§ Exercises to complete:
• A. Answer these questions using the review of Sephardic Trajectories:
(i) Who wrote Chapter Eight?
(ii) In what country were the private documents about Avram Galanti found?
(iii) Whose lives does Hannah Pressman's chapter explore in depth?
• B. Proceed with the review of Sephardic Trajectories, writing on from its final sentence.

§ Supplied passage:
I found the essay by Chris Gratien and Sam Negri, Chapter Seven, “Deporting Ottoman Americans,” to be arguably the most interesting part of the book. Gratien begins with an excellent discussion of the life of Leo Negri who migrated from the Ottoman Empire to the United States. His subsequent deportation from and reentry to the United States is discussed within the broader framework of migration and race in American society in the interwar period. Leo was only one of the thousands of immigrants who faced significant challenges in obtaining visas. Next, Sam Negri, a son of Leo Negri, offers his personal experience as a person of Sephardic heritage in Brooklyn. He shares his encounters with mainstream Jewish culture that was dominated by the Ashkenazim.

Chapter Eight, “Amid Galanti’s Private Documents: Reflections on the Legacy, Trajectory, and Preservation of a Sephardi Intellectual’s Past,” by Kerem Tinaz, traces the story of Avram Galanti, a well-known Turkish Jew. Galanti’s life was emblematic of the different trajectories of Ottoman Jews who moved to various parts of the world in the early twentieth century. Tinaz makes judicious use of the private documents found in Israel about Galanti; he links them carefully to secondary literature on Ottoman and Turkish Jews.

The final chapter, “Galante’s Daughter: Crafting an Archival Family Memoir,” by Hannah Pressman undertakes an in-depth exploration of the life of her great-grandparents. As with Sam Negri, Pressman provides a striking account of the experience of Sephardim in the United States. She gives invaluable information about her project-in-progress that elaborates on her family history within the broader schema of modern Sephardic identity in the United States.

Sephardic Trajectories represents an exemplary mix of sources and creative thematic structure. A number of prominent researchers were assembled to contribute to the study of the lives of Ottoman Jews after the end of the Empire. This book further stands out for its novel treatment of private collections and their use in compiling the history of Sephardim in the United States. Another strength is the insightful analysis of the global context in which Sephardic migration and integration into American society took place.

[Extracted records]

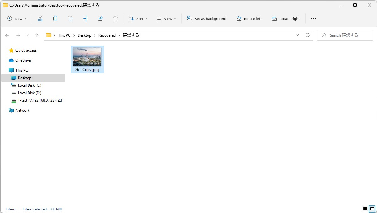Switch to large thumbnails view layout
Screen dimensions: 377x213
pyautogui.click(x=372, y=209)
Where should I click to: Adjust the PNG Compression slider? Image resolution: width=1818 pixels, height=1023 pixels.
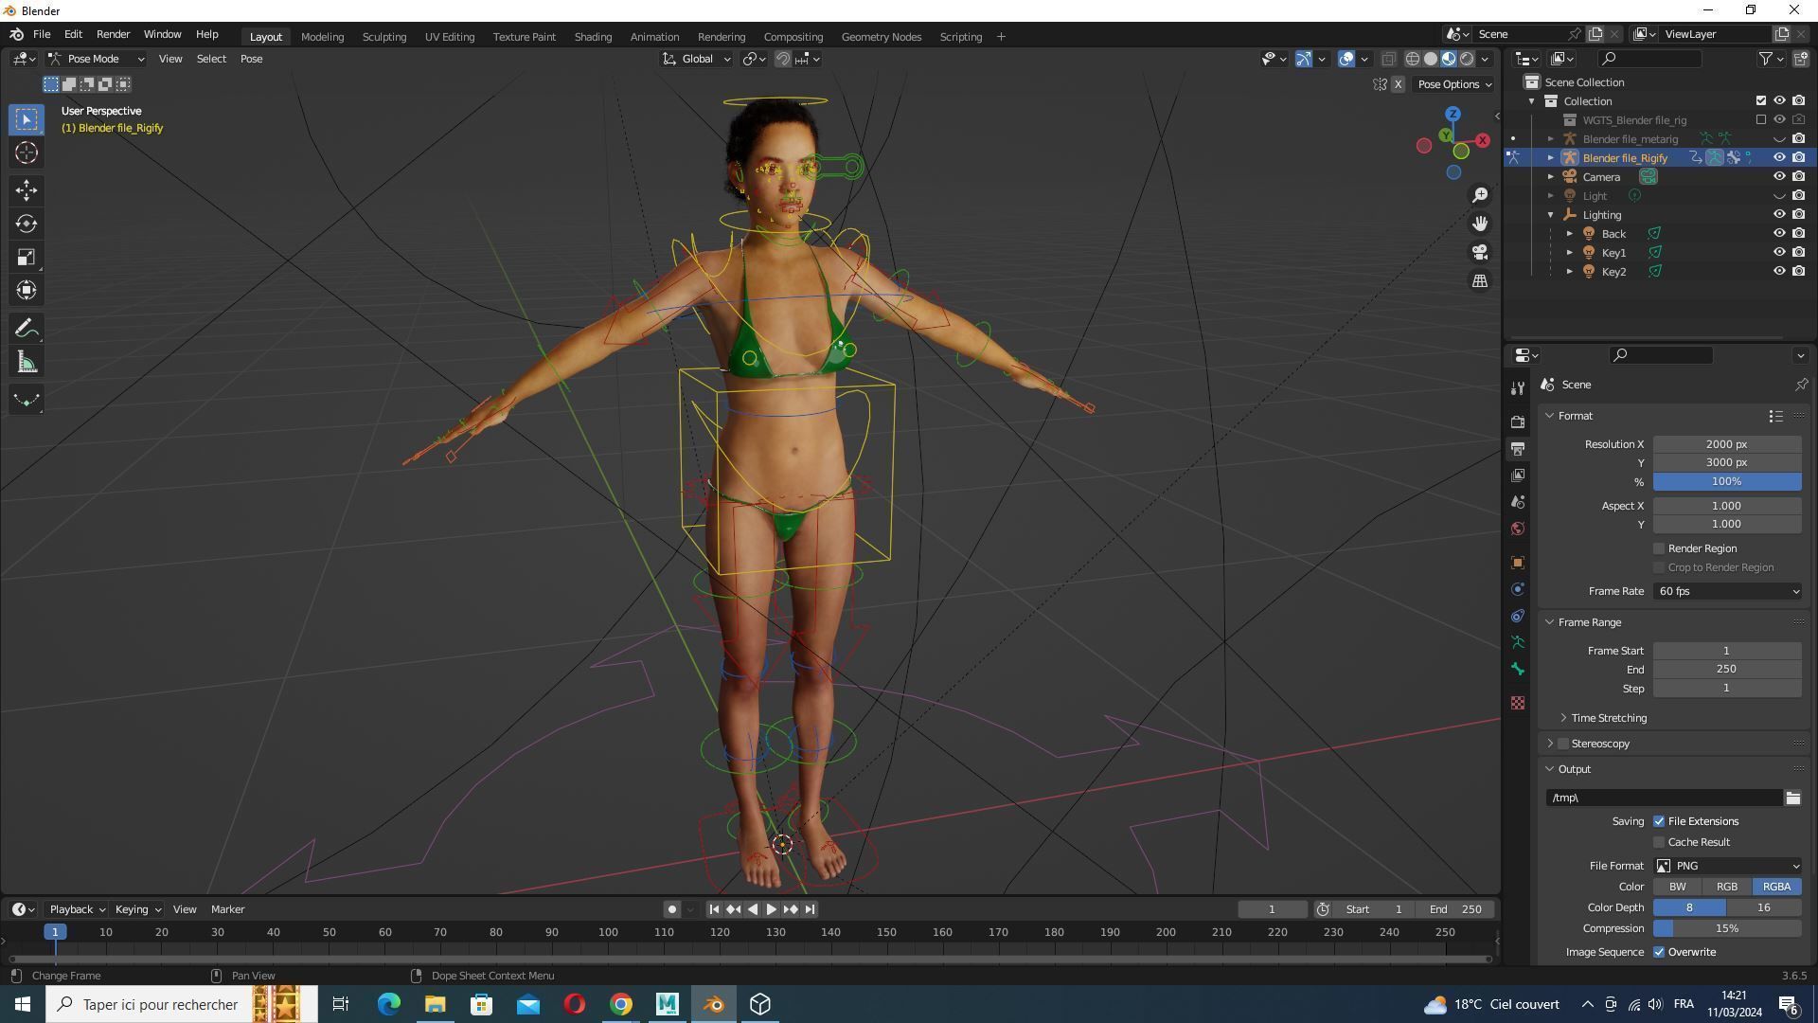(1726, 928)
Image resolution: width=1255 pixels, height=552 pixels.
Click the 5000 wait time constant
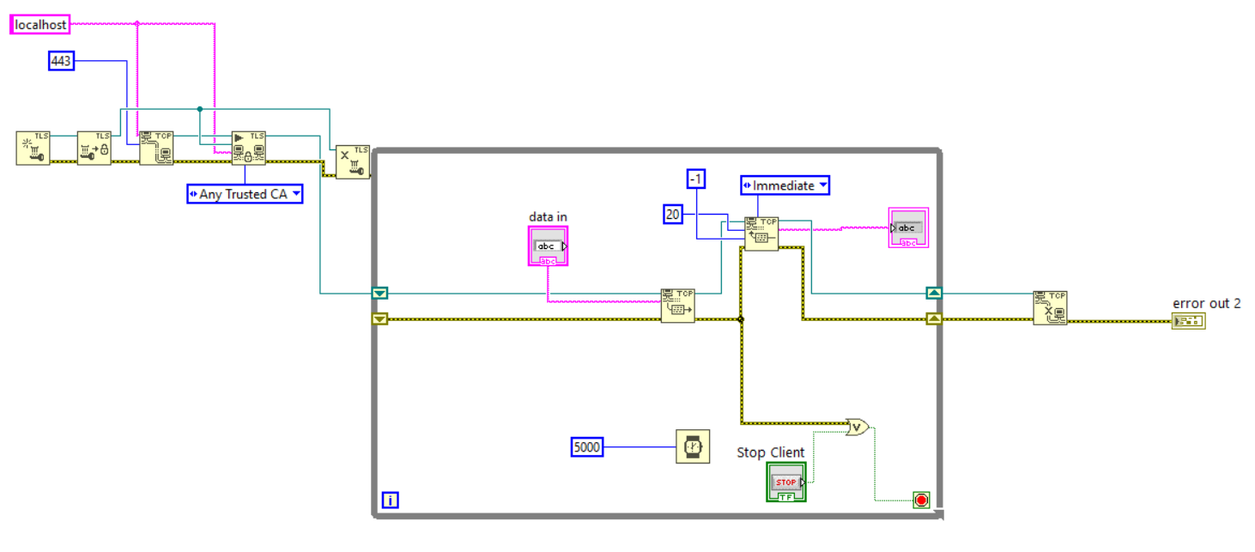tap(587, 447)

§ Answers for the exercise:
• A.
(i) Kerem Tinaz
(ii) Israel
(iii) Her great-grandparents'

• B.
One major problem with this book is its broad subject matter. Although the title refers to Ottoman Jews in the United States, not all chapters deal with this issue. Indeed, Fortna’s chapter is not even about Ottoman Jews but about a person of Circassian background. Furthermore, the structure of the book gives the reader a segmented feel, perhaps more than an average edited volume of this magnitude. The contributors could have explained the content of the UWSSC in more detail, especially since the introduction promises to emphasize this collection. For example, the author of Chapter One could have taken a closer look at the potential benefits of the UWSSC for amateur and professional researchers. One might have expected him, as the driving force behind this project, to provide more insights into the richness of this unique collection.

Despite this criticism, there is no doubt that this volume and the novel sources that it introduces will inspire future works in Sephardic studies. Researchers who are interested in the Sephardim will certainly find value in this book. The large swath of materials from the UWSSC and the revisionist approaches of the authors will become an invaluable tool for Sephardic scholars, in general, and historians of Ottoman Jews, in particular.


1 Semih Gökatalay is a Ph.D. candidate in history at University of California, San Diego. His dissertation in progress is a political and economic history of the modern Middle East during the transition from the Ottoman Empire to nation-states.

2 For example, see Devin E. Naar, “From the ‘Jerusalem of the Balkans’ to the goldene medina: Jewish Immigration from Salonika to the United States." American Jewish History 93, no. 4 (2007): 435-473; Devin E. Naar, “‘Turkinos’ beyond the Empire: Ottoman Jews in America, 1893 to 1924,” The Jewish Quarterly Review 105, no. 2 (2015): 174-205.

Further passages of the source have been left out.